If you went to him and told him about the problems of Harlem, "Christ is the answer," he would say. To be sure, Christ is the answer, but Christ has always been the answer through somebody. It has always been the will of God to saturate the common clay of a man's humanity and then to send that man in open display into a hostile world as a living testimony that it is possible for the invisible God to make himself visible in a man. One must then come to grips with the fact that God is the great manager of all time: He gets his job done through people.

But, you see, it is unfortunate that God had to raise up other witnesses. This may be difficult again for us to understand. But allow me again to break it down for you. Throughout the world it has unfortunately not been the message of the evangelist which has liberated people - unfortunately. What I mean by that is this: Almost a hundred years ago today, a position paper was written entitled "The Social Gospel." It said that Christians must become involved in the issues of the day and make Christ relevant in those issues.

Immediately, that position paper produced a dichotomy. On one hand some said, "No, we are not called to be involved in social issues; we are called to preach the gospel." On the other hand, another group said, "No, our position is to feed hungry people, feed empty bellies, put clothes on people's backs." And the more the fundamentalists said, "Preach the gospel," the more the liberals said, "Feed people." And the more the liberals said, "Feed people," the more the fundamentalists said, "Preach the gospel."

The problem was that both positions were wrong. Both were extremes. Both compartmentalized me. One said, "Just give him a passport out of hell to heaven, get him saved, give him eternal life and never mind about his oppression. Never mind about the fact that he has to live with rats and roaches. Never mind that he's a fourth-class citizen. Never mind that he will be shot on sight. Never mind that there are places that he can't go."

On the other hand the liberal compartmentalized me because he wanted only to feed my belly. He did not see me as a total spiritual being. Throughout the world we have developed the same problem. Well you see, God will not be without a witness, which is precisely why, when the evangelical church began to become silent on the issue of preaching the worth and the dignity of all men, God had to allow communism to sweep the world in the last fifty years with its emphasis that the state is more important than the individual. And because it emphasized the state, there finally rose up people who began to reconsider the dignity and the worth of the individual.

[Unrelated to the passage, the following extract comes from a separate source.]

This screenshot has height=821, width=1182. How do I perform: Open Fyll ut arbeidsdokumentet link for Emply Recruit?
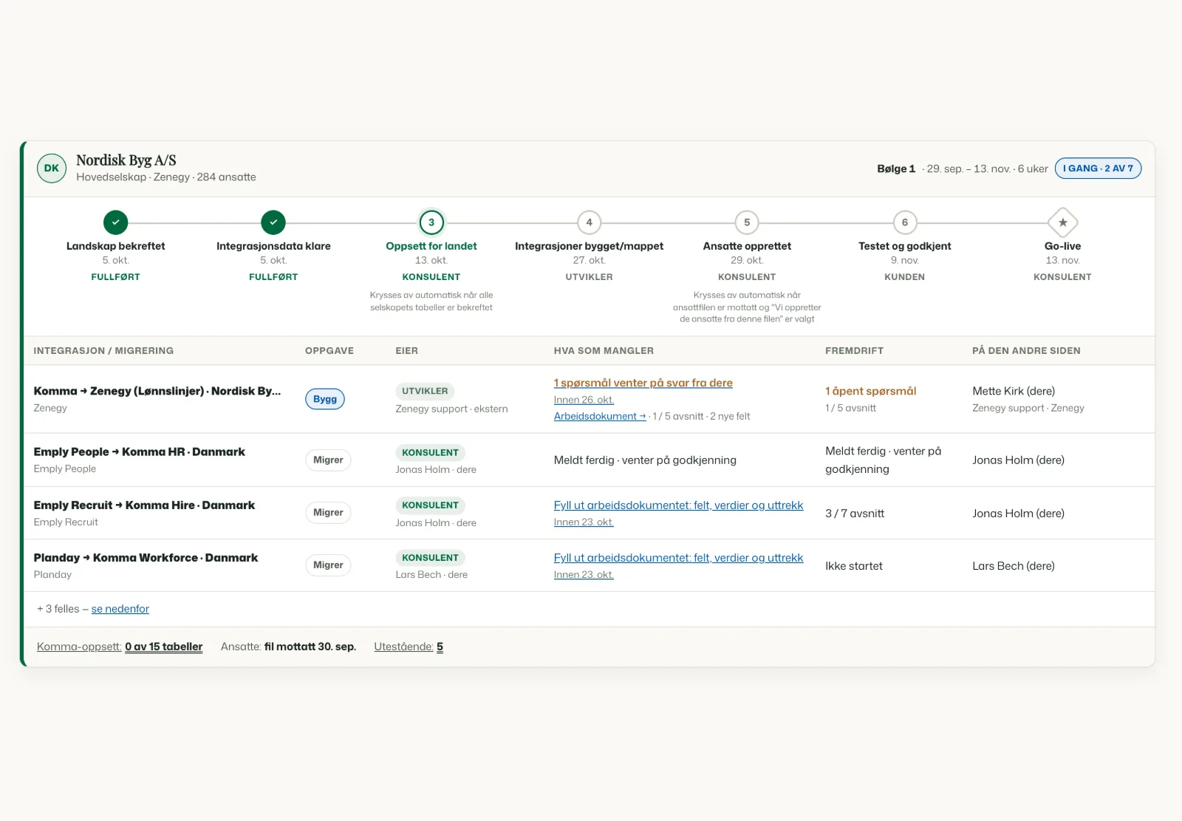tap(678, 505)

Because the evangelical church was silent on the issue of humility, and we evangelicals went out and supported the industrial complex, we, too, began to preach technological efficiency. We lost all sense of spiritual life, humility and spiritual being. But God will not be without a witness. And this time he has raised up a great upsurge in the consideration of Eastern religions. Why do you think young people are caught up with mysticism, Buddha and Hinduism? Simply because they want something that teaches humility, some- thing that teaches spiritualism. In the midst of all the technology and super-scientism that has engulfed our society, God will not be without a witness.